Vegetação luxuriante a perder de vista
Passear pelo Jardim Botânico do Rio de Janeiro é um verdadeiro regalo. O jardim ocupa atualmente uma área de 137 hectares e conta com cerca de 8 mil espécies catalogadas, o que faz dele um dos 10 jardins botânicos mais importantes do mundo. Muito bem mantido, tem o duplo aliciante de oferecer extraordinárias espécies botânicas e de ser um percurso muito bonito, atravessado pelo Rio dos Macacos, com lagos e pequenas cascatas, fontes e estufas. À entrada do jardim, reina, inequivocamente, o busto de D. João VI, esse génio ou louco que deixou Junot no Cais do Sodré literalmente a ver navios quando transferiu toda a corte através do oceano Atlântico até ao Rio de Janeiro, para aí estabelecer a nova capital do império.
Da impressionante Alameda das Palmeiras Imperiais, a recantos com vistas para o Corcovado, o jardim é muito rico e variado, oferecendo ao visitante um cactário, um canteiro de leguminosas, um orquidário, um bromeliário e um roseiral. A vegetação é luxuriante e agradecida pelo calor e humidade que o clima que o Rio de Janeiro lhe oferece. O nosso olhar europeu, mais habituado a uma vegetação atlântica, não pode deixar de pasmar perante a riqueza, variedade, e, sobretudo, estranheza das espécies, como o Artocarpus heterophylos LAM., que apenas consegui identificar quando consultei o excelente livro «Guia de Árvores notáveis – 200 anos do Jardim Botânico do Rio de Janeiro», que está à venda na livraria do centro de visitantes do jardim.

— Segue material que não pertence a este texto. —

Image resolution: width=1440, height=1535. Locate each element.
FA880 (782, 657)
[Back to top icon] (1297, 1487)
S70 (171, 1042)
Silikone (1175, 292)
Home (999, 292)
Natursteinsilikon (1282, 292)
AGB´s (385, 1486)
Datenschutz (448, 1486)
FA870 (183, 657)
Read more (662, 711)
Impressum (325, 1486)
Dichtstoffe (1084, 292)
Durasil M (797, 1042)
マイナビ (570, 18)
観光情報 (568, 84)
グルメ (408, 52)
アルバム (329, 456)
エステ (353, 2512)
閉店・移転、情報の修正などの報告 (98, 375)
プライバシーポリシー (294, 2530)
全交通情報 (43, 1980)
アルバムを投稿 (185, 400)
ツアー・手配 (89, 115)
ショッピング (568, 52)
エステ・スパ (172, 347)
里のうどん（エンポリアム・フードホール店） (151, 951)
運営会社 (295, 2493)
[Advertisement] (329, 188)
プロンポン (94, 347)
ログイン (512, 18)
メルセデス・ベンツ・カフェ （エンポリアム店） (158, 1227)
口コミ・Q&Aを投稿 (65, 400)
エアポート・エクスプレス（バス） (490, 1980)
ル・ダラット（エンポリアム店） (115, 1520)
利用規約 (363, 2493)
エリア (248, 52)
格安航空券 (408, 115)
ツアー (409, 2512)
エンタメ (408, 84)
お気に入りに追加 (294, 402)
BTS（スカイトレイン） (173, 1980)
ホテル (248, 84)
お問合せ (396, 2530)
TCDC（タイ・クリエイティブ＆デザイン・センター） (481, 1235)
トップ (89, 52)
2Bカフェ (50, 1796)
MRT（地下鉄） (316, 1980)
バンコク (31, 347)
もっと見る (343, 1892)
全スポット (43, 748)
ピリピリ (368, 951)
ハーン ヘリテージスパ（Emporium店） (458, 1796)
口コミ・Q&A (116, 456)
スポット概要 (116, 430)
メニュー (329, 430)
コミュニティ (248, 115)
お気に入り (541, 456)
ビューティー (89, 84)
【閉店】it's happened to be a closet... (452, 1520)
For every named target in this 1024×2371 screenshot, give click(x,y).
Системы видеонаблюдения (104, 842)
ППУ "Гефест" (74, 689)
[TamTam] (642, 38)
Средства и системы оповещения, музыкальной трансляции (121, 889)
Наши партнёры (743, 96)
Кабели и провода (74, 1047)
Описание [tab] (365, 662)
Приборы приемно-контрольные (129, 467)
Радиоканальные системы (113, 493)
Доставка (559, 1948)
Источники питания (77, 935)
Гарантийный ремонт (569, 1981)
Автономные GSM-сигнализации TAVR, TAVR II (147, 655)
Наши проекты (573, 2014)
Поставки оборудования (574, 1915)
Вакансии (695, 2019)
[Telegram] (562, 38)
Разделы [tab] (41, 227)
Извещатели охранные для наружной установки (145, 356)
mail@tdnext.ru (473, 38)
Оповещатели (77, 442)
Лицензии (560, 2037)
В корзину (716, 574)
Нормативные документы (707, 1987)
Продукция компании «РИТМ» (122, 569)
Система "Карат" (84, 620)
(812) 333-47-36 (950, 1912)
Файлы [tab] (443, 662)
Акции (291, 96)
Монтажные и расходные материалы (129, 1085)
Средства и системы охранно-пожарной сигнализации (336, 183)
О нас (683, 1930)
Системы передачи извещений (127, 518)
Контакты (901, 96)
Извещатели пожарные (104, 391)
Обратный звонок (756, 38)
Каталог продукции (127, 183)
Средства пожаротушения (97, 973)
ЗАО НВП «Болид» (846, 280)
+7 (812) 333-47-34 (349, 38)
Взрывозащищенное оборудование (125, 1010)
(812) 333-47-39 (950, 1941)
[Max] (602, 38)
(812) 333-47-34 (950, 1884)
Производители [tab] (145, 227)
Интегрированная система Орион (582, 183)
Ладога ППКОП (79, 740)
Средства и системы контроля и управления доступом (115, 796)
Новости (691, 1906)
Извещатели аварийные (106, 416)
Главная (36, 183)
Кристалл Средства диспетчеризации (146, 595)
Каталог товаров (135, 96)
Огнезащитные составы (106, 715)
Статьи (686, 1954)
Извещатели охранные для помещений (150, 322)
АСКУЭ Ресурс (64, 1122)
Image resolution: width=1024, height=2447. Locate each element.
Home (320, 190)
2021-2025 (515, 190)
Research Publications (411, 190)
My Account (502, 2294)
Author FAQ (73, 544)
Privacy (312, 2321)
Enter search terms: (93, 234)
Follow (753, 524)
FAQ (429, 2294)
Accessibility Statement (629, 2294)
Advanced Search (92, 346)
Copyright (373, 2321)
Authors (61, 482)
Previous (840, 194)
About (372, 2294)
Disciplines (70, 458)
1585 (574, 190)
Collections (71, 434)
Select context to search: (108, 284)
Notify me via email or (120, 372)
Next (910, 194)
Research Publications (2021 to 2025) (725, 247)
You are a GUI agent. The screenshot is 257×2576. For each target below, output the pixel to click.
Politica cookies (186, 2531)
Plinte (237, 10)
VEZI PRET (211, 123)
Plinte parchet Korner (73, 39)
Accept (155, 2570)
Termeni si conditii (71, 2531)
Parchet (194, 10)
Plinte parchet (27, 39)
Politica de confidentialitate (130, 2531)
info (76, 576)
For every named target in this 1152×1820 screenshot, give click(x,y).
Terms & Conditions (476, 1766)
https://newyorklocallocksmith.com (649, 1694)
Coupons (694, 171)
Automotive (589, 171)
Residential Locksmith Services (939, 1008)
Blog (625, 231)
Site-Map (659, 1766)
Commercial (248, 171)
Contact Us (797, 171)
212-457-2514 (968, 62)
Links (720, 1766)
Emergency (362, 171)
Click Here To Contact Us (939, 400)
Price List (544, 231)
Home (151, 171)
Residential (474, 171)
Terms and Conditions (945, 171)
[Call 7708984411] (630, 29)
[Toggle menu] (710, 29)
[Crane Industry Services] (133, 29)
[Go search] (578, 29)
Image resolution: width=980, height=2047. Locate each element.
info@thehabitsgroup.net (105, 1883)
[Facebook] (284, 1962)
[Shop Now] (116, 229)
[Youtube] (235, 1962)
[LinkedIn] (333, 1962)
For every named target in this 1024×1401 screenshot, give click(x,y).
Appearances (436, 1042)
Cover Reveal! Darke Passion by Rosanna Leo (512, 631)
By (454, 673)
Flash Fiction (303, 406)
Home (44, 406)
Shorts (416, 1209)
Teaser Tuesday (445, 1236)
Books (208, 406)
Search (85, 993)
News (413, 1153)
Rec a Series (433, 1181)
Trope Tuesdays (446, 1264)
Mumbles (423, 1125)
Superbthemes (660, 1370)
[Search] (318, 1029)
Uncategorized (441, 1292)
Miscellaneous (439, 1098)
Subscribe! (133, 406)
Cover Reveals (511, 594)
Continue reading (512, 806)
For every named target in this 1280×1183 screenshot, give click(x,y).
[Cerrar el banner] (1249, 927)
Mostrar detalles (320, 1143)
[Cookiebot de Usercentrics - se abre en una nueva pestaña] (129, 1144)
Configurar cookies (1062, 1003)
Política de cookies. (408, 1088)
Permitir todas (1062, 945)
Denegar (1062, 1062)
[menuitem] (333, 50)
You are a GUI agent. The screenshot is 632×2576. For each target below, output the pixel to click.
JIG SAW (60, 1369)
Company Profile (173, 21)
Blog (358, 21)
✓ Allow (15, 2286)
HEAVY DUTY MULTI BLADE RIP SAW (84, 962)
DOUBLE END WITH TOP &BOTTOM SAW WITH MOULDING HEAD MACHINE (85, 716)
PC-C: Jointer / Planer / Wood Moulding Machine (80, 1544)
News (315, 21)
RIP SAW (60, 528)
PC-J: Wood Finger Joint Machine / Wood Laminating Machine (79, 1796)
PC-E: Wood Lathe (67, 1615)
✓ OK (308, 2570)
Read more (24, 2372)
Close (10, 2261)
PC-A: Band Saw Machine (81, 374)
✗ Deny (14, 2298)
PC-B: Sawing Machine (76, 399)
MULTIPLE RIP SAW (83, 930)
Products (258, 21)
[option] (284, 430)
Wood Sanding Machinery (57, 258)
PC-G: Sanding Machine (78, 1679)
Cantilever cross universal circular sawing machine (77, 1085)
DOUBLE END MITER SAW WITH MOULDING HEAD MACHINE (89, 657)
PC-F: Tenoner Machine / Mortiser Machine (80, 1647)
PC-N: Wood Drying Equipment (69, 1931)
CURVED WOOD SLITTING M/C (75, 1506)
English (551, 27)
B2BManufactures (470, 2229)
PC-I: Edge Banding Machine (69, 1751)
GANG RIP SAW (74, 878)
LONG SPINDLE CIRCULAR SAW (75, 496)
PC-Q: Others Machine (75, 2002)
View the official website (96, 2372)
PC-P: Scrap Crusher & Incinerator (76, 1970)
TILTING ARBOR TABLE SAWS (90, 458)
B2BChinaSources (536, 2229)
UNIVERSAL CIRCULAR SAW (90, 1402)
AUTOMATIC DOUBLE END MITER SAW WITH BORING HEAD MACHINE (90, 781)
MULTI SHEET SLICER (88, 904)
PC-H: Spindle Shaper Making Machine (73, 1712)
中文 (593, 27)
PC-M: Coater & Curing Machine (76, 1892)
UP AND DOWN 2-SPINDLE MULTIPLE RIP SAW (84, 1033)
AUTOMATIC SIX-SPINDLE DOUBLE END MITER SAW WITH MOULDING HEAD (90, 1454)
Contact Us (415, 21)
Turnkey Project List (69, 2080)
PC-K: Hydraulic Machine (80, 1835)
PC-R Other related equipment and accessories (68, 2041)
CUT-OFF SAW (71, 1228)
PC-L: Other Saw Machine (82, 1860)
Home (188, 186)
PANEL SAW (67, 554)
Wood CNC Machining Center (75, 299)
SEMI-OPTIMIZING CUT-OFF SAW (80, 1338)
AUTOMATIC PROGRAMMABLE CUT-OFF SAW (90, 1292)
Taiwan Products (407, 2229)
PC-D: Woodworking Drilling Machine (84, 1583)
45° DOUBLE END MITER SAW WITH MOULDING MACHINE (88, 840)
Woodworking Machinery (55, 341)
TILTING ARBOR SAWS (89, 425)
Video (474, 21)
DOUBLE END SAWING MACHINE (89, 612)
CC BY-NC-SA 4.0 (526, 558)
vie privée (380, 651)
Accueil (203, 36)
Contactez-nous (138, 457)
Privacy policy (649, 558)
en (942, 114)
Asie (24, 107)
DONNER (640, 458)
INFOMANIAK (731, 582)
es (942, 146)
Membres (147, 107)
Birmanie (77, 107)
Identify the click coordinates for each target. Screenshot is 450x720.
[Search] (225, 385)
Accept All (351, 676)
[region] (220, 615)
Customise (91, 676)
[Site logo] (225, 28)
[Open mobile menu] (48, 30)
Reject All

Nessa noite, fui ver o musical de grande sucesso «Tim Maia – Vale tudo», onde Tiago Abravanel, para celebrar as 500 representações da peça, convidou o público da sala cheia, a dançar e comer um bolo de aniversário no palco. Lá fui viver o «coração do meu Brasil», como diz o poema, esquecendo o cansaço das minhas pernas depois de um dia inteiro a passear pelo Jardim Botânico do Rio de Janeiro. Voltarei seguramente. Quanto a isso, não tenho a menor das dúvidas.